You should now have a window in SSMS for the ROLAP cube and a window for the MOLAP cube. The values in both of the reports should be identical. Leave these reports open—you will use them in the next procedure.
Changing Data in a Warehouse
When you process an Analysis Services database, you update the information in the dimensions and measure groups based on the data stored in the data warehouse and the design of your database. If you change the design—for example, if you add a measure or a dimension to a cube—you must process the affected portions of the database. If the data in the data warehouse changes, as it inevitably will, you will also need to process the affected portions of your Analysis Services database.
The information in a data warehouse is almost always time-dependent. That means that at the very least, you’ll continually add new time periods to your data warehouse. In time, you might also add additional products or additional geographic regions. When the data warehouse changes, you need to process the database to resynchronize your Analysis Services database with the relational data warehouse.
The FactResellerSales table in the SSAS2008SBS database contains data for six countries through June 2011. In the SSAS2008SBS database, the DimSalesTerritory dimension table includes only the six countries that appear in the fact table.
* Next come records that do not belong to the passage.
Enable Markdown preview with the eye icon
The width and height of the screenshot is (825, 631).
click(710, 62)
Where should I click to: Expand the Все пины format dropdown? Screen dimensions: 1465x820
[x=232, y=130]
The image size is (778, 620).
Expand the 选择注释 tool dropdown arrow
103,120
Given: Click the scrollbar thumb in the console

The DimDate dimension table, however, includes months through December 2011. It is not uncommon in a warehouse to include months in the date dimension through the end of the current quarter or year, but to add members to other dimensions only as they are needed.
Included in the C:\Microsoft Press\Analysis Services 2008 SBS\Chapter 14\SQL folder is a SQL script named Update Warehouse 1.sql. This script adds Mexico to the DimSalesTerritory table and an additional row in the fact table for a sale in Mexico for December 2011. Inserting these records into the source database for the cubes simulates, on a very small scale, the load operations that occur regularly in a production data warehouse.
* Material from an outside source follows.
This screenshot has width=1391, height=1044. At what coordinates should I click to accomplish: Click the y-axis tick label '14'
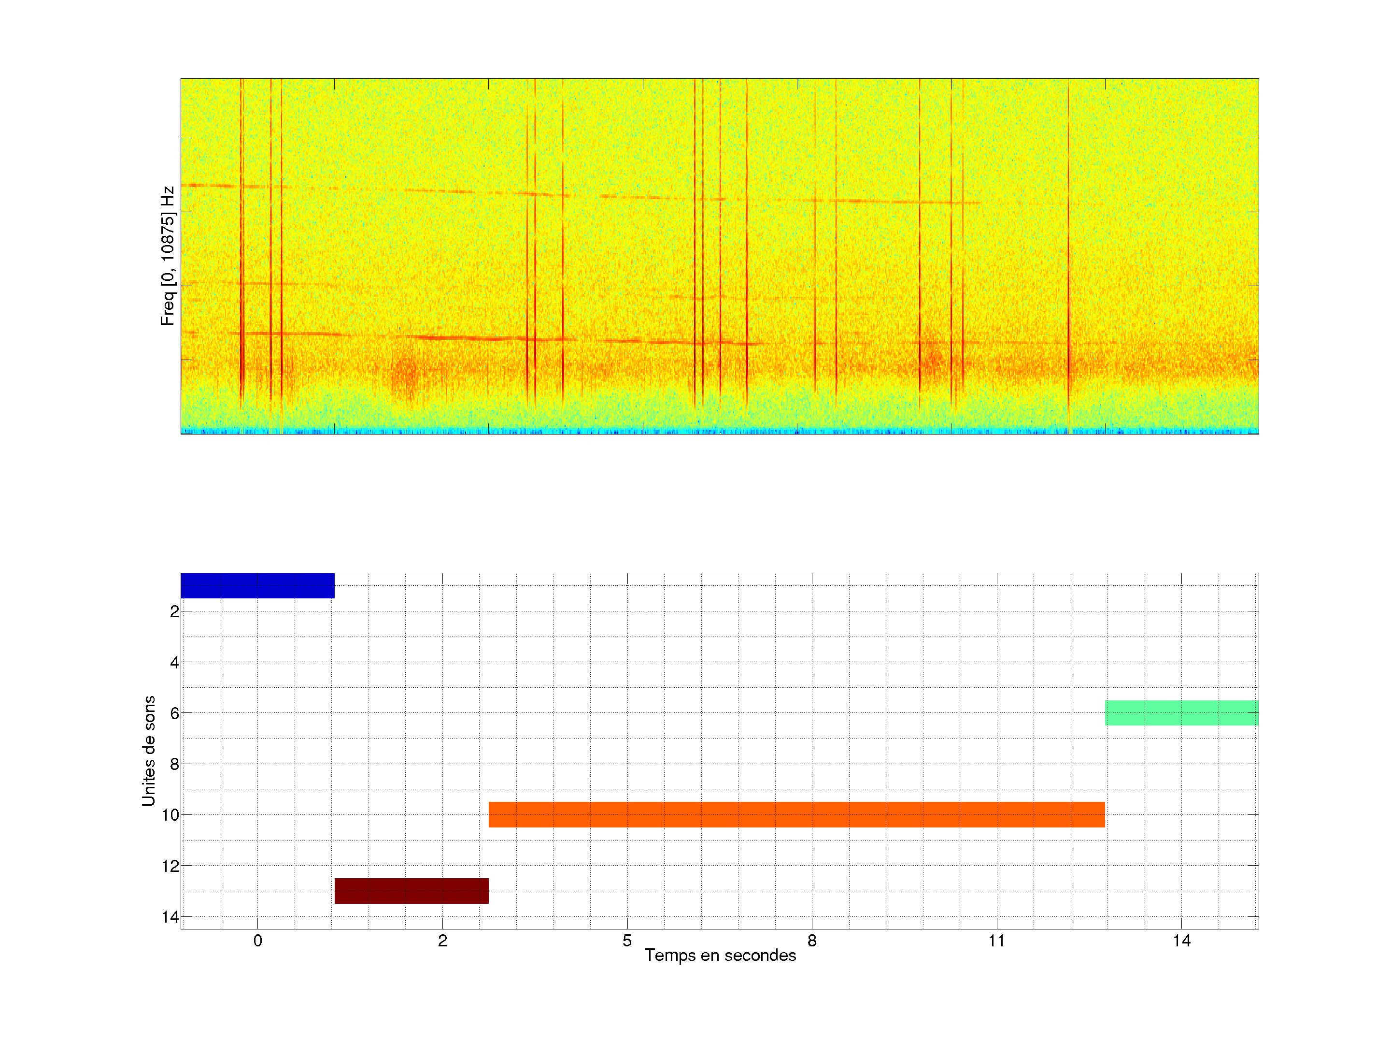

In the next procedure, you’ll execute queries that insert data into the warehouse and then observe the effect of changed data on the cubes. You will see that the storage mode for a dimension or measure group partition affects what data is displayed by a cube when source data is changed.
Insert source data
On the SSMS File menu, point to Open and select File. In the Open File dialog box, browse to the C:\Microsoft Press\Microsoft Press\Analysis Services 2008 SBS\Chapter 14\SQL folder, select Update Warehouse 1.sql, and click Open.
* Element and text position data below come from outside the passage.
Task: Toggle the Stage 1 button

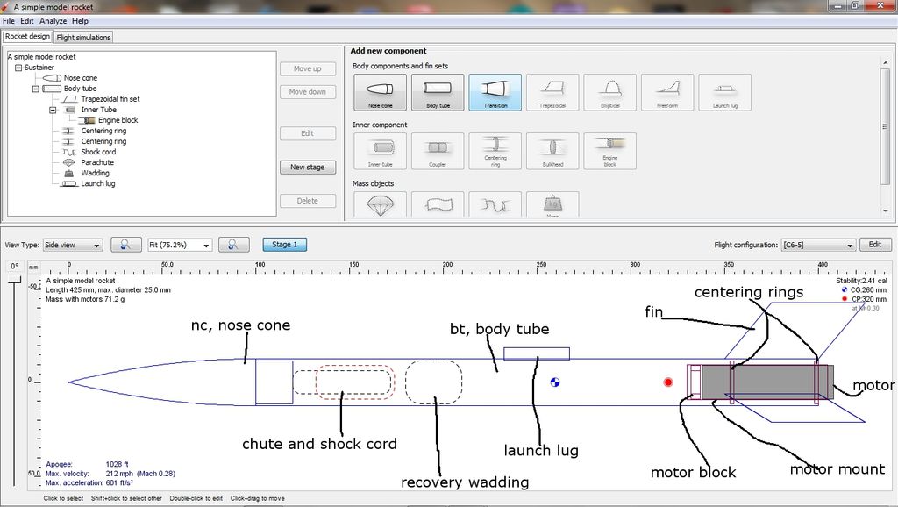Action: coord(285,245)
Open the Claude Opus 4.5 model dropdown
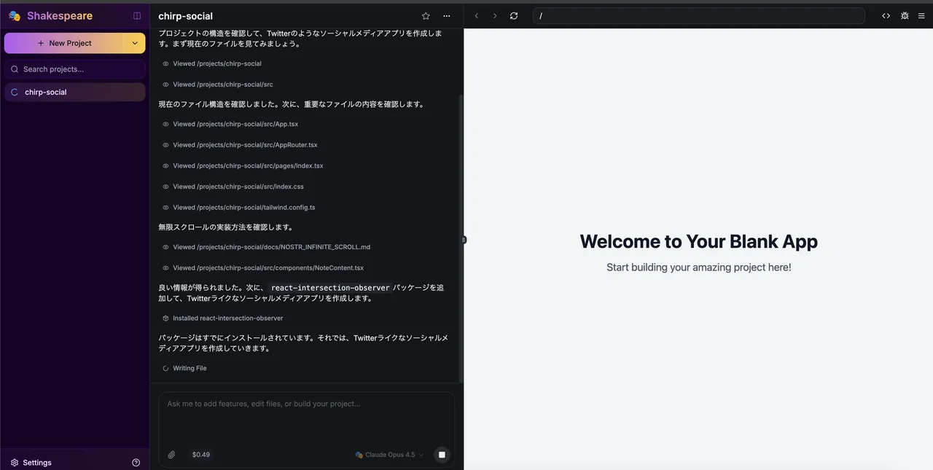The width and height of the screenshot is (933, 470). pos(389,455)
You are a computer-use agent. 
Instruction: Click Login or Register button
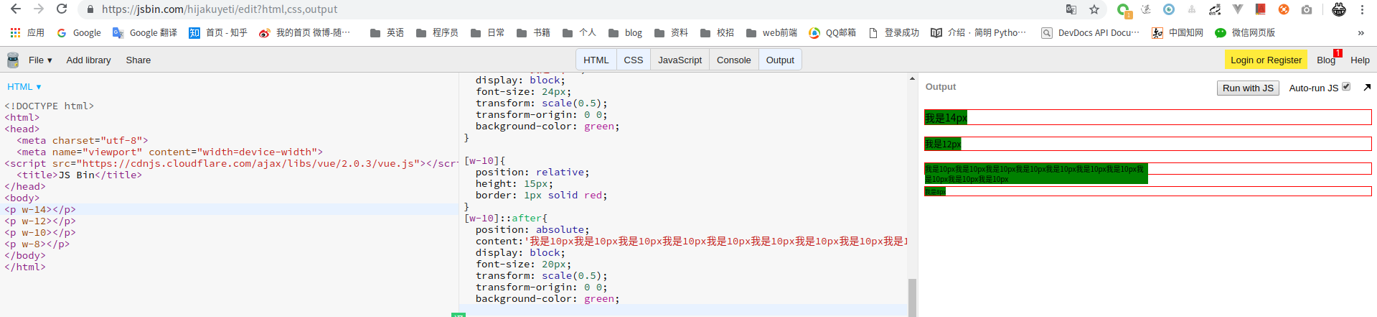(x=1266, y=60)
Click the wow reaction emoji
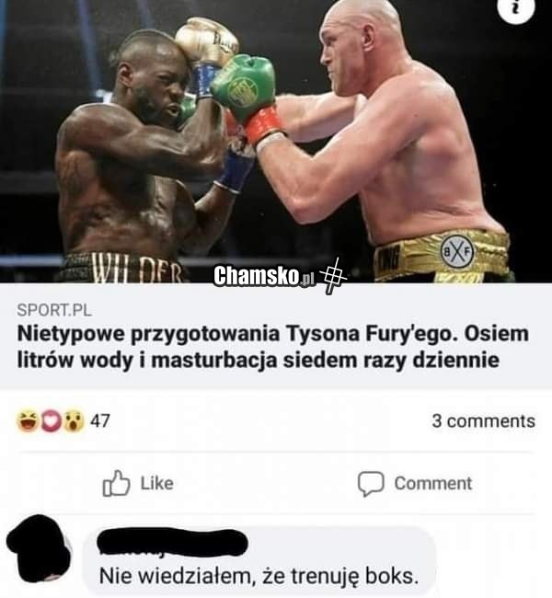 pyautogui.click(x=74, y=421)
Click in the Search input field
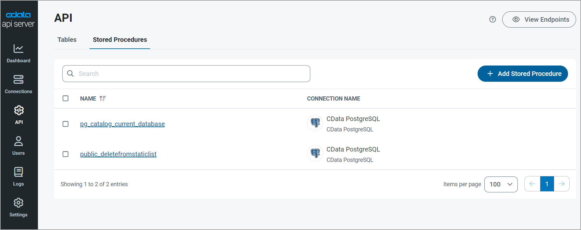581x230 pixels. click(191, 74)
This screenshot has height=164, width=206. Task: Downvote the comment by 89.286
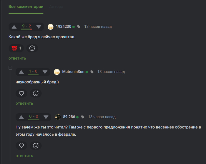[46, 117]
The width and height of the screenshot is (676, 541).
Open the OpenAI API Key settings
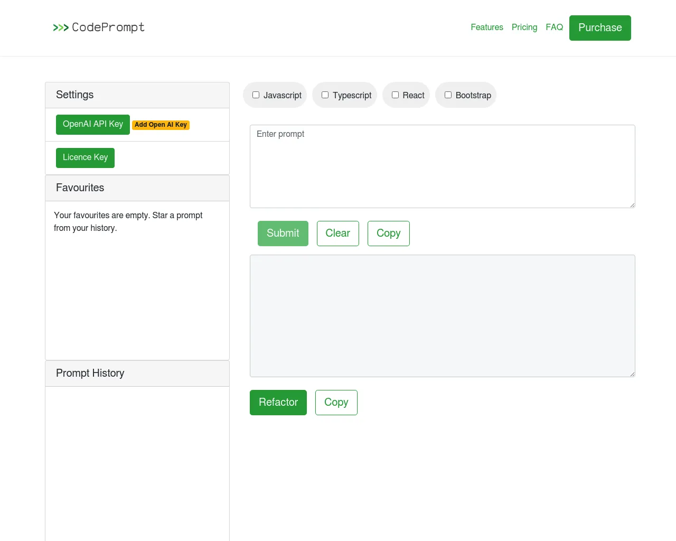pos(92,124)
On the Query menu, point to Connection and select Connect. In the Connect To Database Engine dialog box, change the Server Name to localhost and click Connect.
On the SSMS toolbar, click Execute. After the query executes successfully, close the Update Warehouse 1.sql Query window.
Select the ROLAP [Browse] window and on the Browser toolbar, click Reconnect. With Real-time ROLAP storage mode, changes to the source database immediately appear in the cube, because the dimension and partition data is stored only in the source database. The newly added country, Mexico, is displayed on rows in the Geography ROLAP dimension, and the number of items in the newly added order, 122, is displayed at the intersection of Mexico and CY 2011. Aggregate values have also been updated. The total for CY 2011 has increased by 122 to 45,252 and the total for all years and all countries has increased by 122 to 214,500.
Select the MOLAP [Browse] window and on the Browser toolbar, click Reconnect. The grand total for Order Quantity for all countries is still 214,378, and Mexico doesn’t appear in the list of countries. All the values are unchanged from before the warehouse changed.
The MOLAP cube uses MOLAP storage, and it behaves as if you had not changed the data source. When you use MOLAP storage, with or without aggregates, the cube is completely detached from the data warehouse. You can even delete the warehouse database without affecting the Analysis Services database. With MOLAP storage, you must process a dimension or partition to resynchronize with the data warehouse.